Uzbek mom says she has immunity


Daily Record
November 13

The daughter of Uzbekistan's president is claiming diplomatic immunity in an effort to nullify orders from a Superior Court judge in Morristown.

Gulnora Karimova was ordered to return son Islam, 9, and daughter Iman, 4, from Uzbekistan to New Jersey in a child custody dispute with her estranged husband, Mendham Township businessman Mansur Maqsudi.

A motion filed by her lawyer says Karimova does not have to comply with certain American court orders, citing her dignitary status as a counselor or diplomatic member of the Permanent Mission of Uzbekistan to the United Nations between Oct. 20, 1997, and May 31, 2002.

Karimova's father, Islam Karimov, has been president of the former Soviet state since 1991.

The order to return the children stems from a complaint for divorce and child custody that Maqsudi filed in Morris County in October 2001. Since their marriage in 1991, the couple and their children mostly have lived in Tashkent, Uzbekistan, or in Morris County.

Judge Deanne Wilson, sitting in Morristown, ruled on Sept. 12 that she has jurisdiction to decide the custody dispute between Karimova and her husband. The judge gave Karimova until Oct. 12 to bring the children back to New Jersey, and also ordered that telephone contact be established in the meantime between the father and his son.

Karimova's attorney, Paul Rowe, could not be reached Tuesday and court documents did not explain Karimova's claimed diplomatic duties. A woman at the Permanent Mission of Uzbekistan to the United Nations said no one was available to comment on the position.

Maqsudi's lawyer, Edward O'Donnell, said he did not know what the post entailed, but that he will oppose the mother's effort to invoke diplomatic immunity.

The 1961 Vienna Convention on Diplomatic Relations and a later agreement between the United States and the United Nations say that foreign nationals with diplomatic status are immune from being served with civil suits, as the 2001 divorce complaint was characterized, and from being arrested, according to Rowe's motion.
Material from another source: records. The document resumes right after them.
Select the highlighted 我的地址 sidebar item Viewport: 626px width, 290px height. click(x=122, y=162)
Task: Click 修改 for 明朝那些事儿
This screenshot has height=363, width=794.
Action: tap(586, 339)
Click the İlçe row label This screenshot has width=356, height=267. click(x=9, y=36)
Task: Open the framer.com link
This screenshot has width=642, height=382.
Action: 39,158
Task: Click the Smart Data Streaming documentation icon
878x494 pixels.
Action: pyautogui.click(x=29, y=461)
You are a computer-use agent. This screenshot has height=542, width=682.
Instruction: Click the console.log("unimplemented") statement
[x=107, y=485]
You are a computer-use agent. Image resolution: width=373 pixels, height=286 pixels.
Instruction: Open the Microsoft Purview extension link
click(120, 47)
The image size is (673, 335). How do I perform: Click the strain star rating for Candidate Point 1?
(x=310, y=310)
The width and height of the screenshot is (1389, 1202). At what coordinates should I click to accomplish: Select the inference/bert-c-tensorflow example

His motion was accompanied by a photocopy of a 1997 letter from Alisher Vohidov, representative of Uzbekistan to the United Nations, to Kofi A. Annan, secretary-general of the U.N. The letter requests that diplomatic immunity be granted to Karimova.
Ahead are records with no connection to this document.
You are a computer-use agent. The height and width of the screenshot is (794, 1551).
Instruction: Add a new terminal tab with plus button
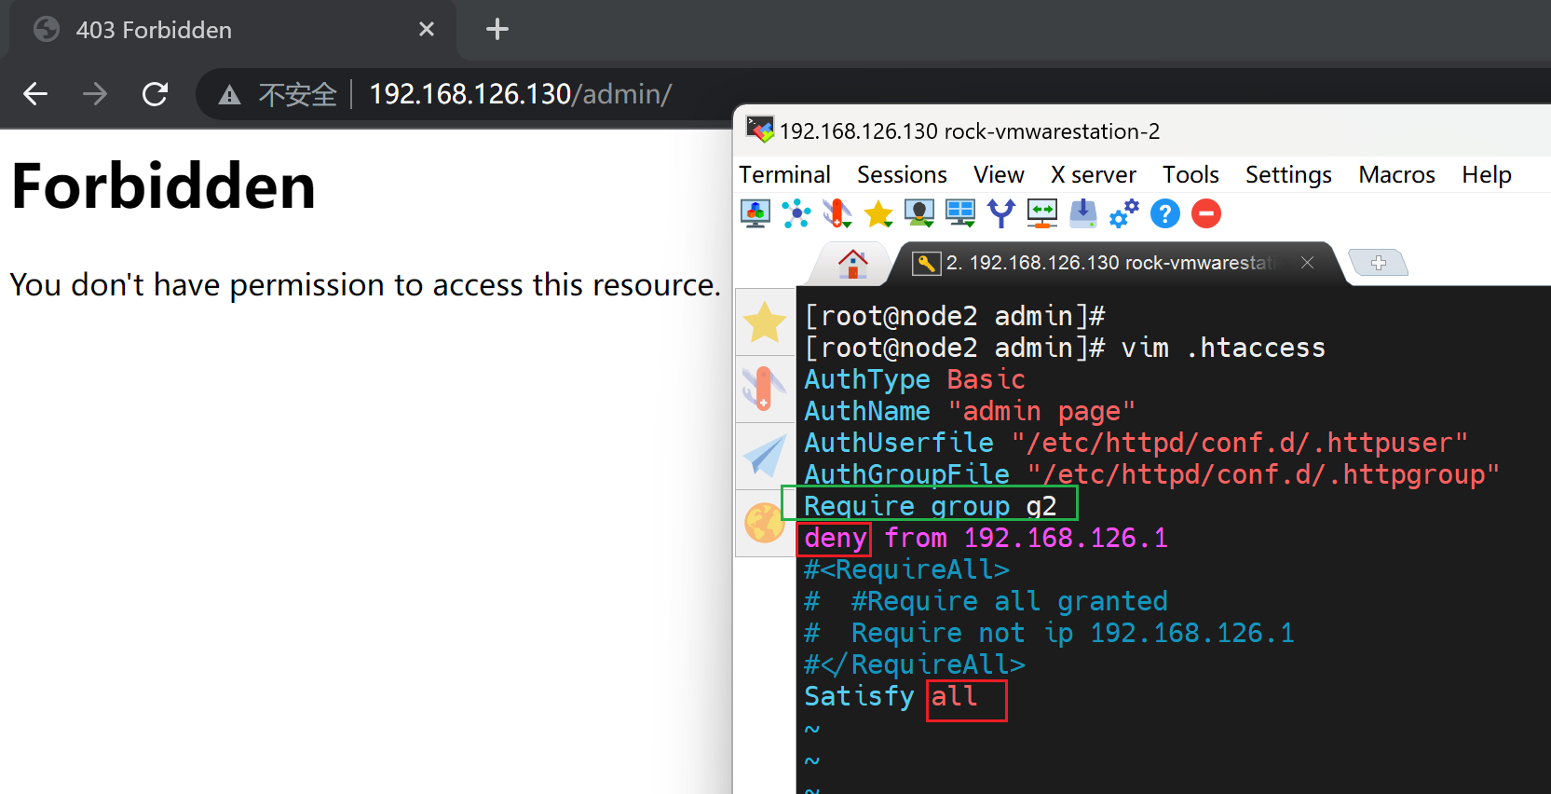[x=1378, y=263]
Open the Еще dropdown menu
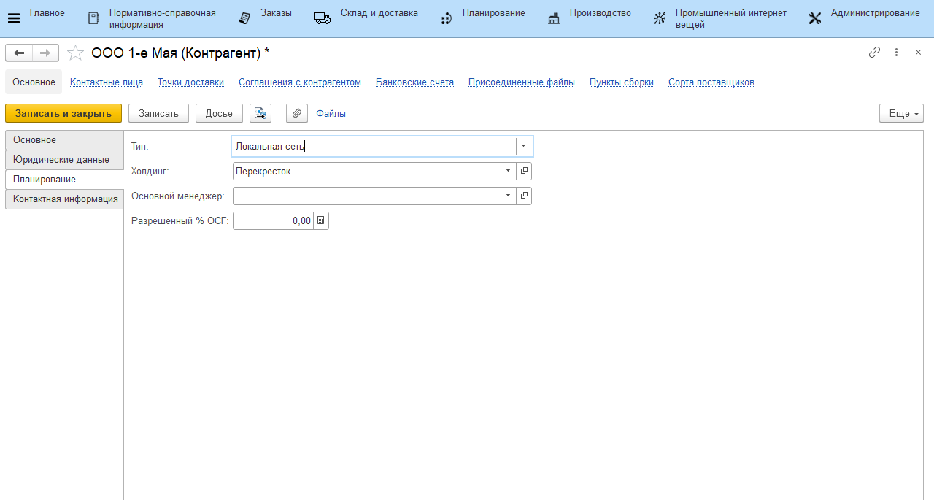934x500 pixels. tap(901, 113)
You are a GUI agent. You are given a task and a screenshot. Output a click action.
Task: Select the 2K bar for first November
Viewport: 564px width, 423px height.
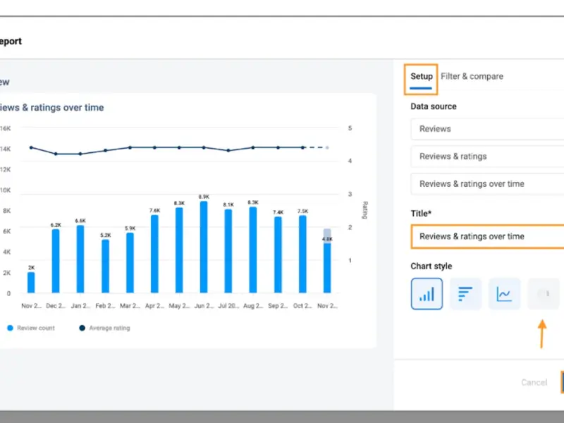tap(31, 282)
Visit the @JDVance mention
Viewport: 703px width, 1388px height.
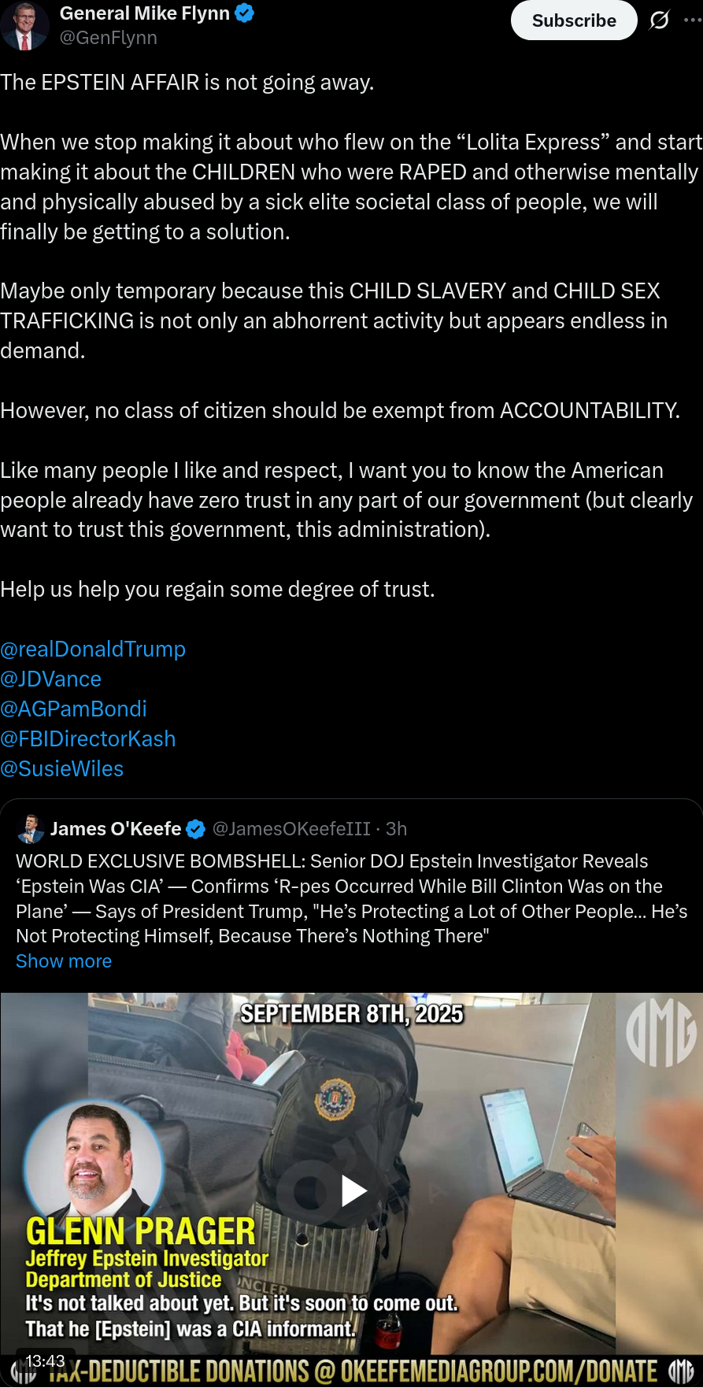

Karimova did not attend the trial in Morris County over jurisdiction and has been fighting the ruling, most recently through the motion to vacate her receipt of her husband's original complaint for divorce and custody on the grounds that she was immune from being served.

Maqsudi has not seen his children since July 2001, when he says his wife fled to the former Soviet state in response to his request for a divorce. Since Wilson's ruling in September, the father's lawyers have sought sanctions against the mother and asked the judge to issue a warrant for her arrest that could be served upon her if she re-enters this country.
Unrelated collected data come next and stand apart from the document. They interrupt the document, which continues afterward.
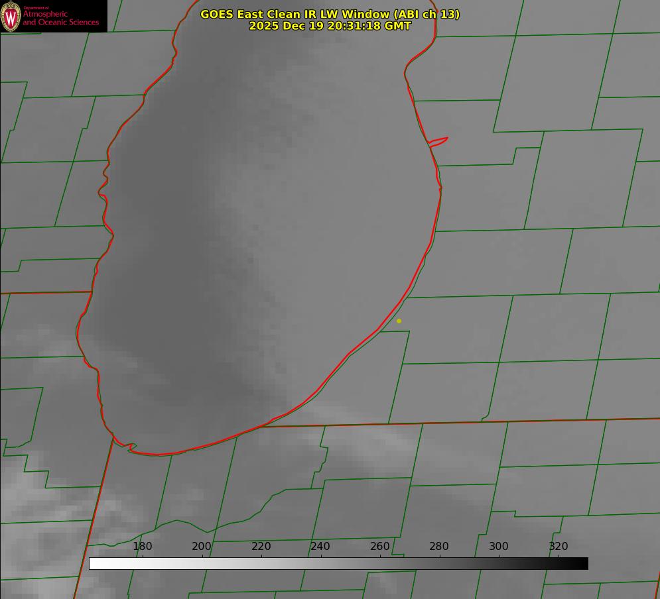Click the mid-gray center of the colorbar

pos(338,563)
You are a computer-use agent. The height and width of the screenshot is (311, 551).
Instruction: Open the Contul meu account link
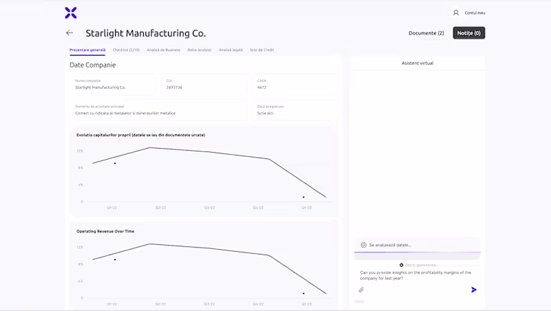[x=475, y=12]
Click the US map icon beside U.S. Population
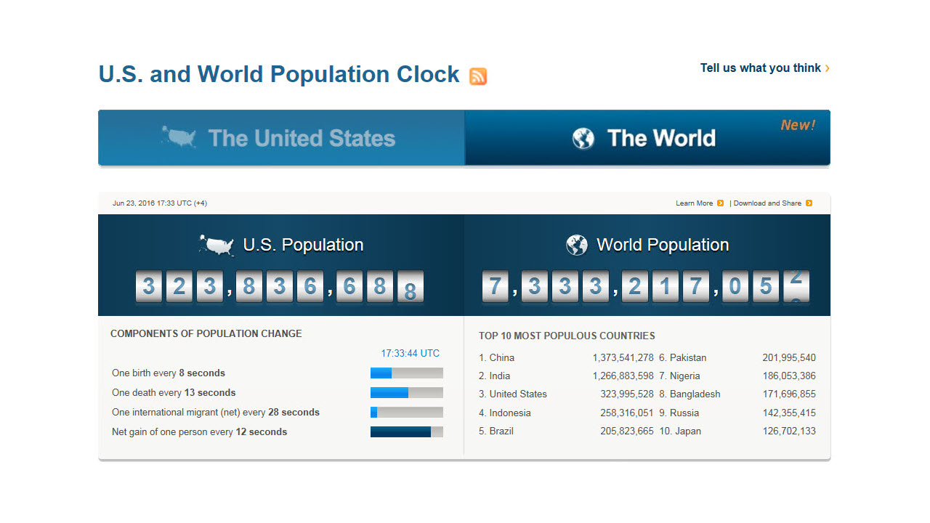930x523 pixels. click(x=217, y=246)
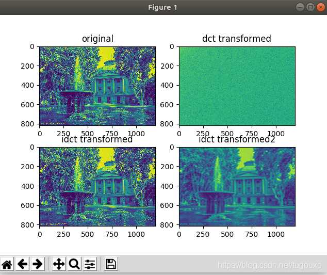The height and width of the screenshot is (275, 327).
Task: Go back to the previous view
Action: point(22,264)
The mother, in court papers, said she and Maqsudi mutually agreed in early 2001 to divorce, and that she fled to Tashkent in July 2001 after a particularly explosive argument with her husband. Karimova defended herself in the papers by blaming her husband for creating "an incendiary situation" for the children.

"I am on the proverbial hot seat, trying to satisfy your honor as to why I remain in Tashkent - my home - with our children. It was not I who charted a litigation war plan, but plaintiff!" the mother said in court papers.